The very character of the North American landscape including the nature of the previous land use by the Indians made land speculation a veritable certainty. In the early days the land being sold was often originally granted to those with influence at court by the British Crown, but later on there were various individuals who acquired land outright either by purchasing large tracts from the Indians, or those with a direct knowledge of the lay of the land could make very good profits by buying small tracts of choice land from absentee land owners.
Once in ownership of a parcel of undeveloped land the speculators would seek to attract settlers to their either as renters or as buyers. Some very interesting primary source materials are the advertisements put out by the land speculators in an attempt to draw settlers to their lands. This often included European agents ship captains to transport the settlers, and was sometimes a very lucrative enterprise on several levels. However, absentee landowners rarely did as well as those who dealt in land from the location itself.
The most successful land speculators were often willing to take a loss and offer free land or very low rents until a settlement was established which created a demand for the land which was their "product", so to speak.
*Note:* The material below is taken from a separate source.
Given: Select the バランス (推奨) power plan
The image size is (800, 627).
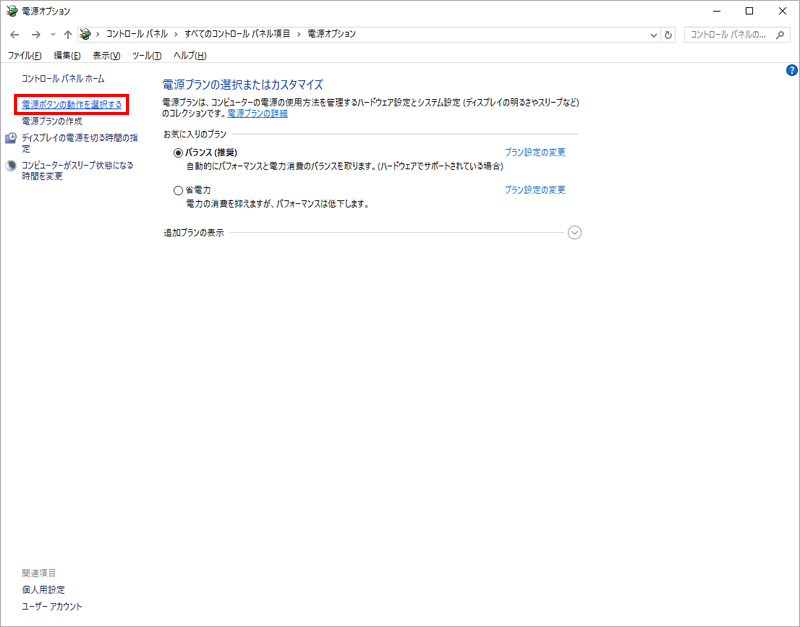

Those who set out initially hoping to reap huge profits on wild lands from the very start often failed. There were of course many factors which encouraged or discouraged settlements such as transportation routes, the nationality of nearby communities, and similar factors, but the speculator who bought a good tract and patiently developed it could hope to reap huge profits from such an enterprise.
So were many early American fortunes accumulated, and the same process continued to be an important part of the American Landscape after the Revolution. Such names in American History as George Washington, Andrew Jackson, and very many more were land speculators, and the nation we know to in a large part was drawn on the map as in now lays by the efforts of speculators to develop settlements and attract settlers. This is only one of several very interesting concepts that can be gleaned by a reading of Bernard Bailyn’s The Peopling of British North America.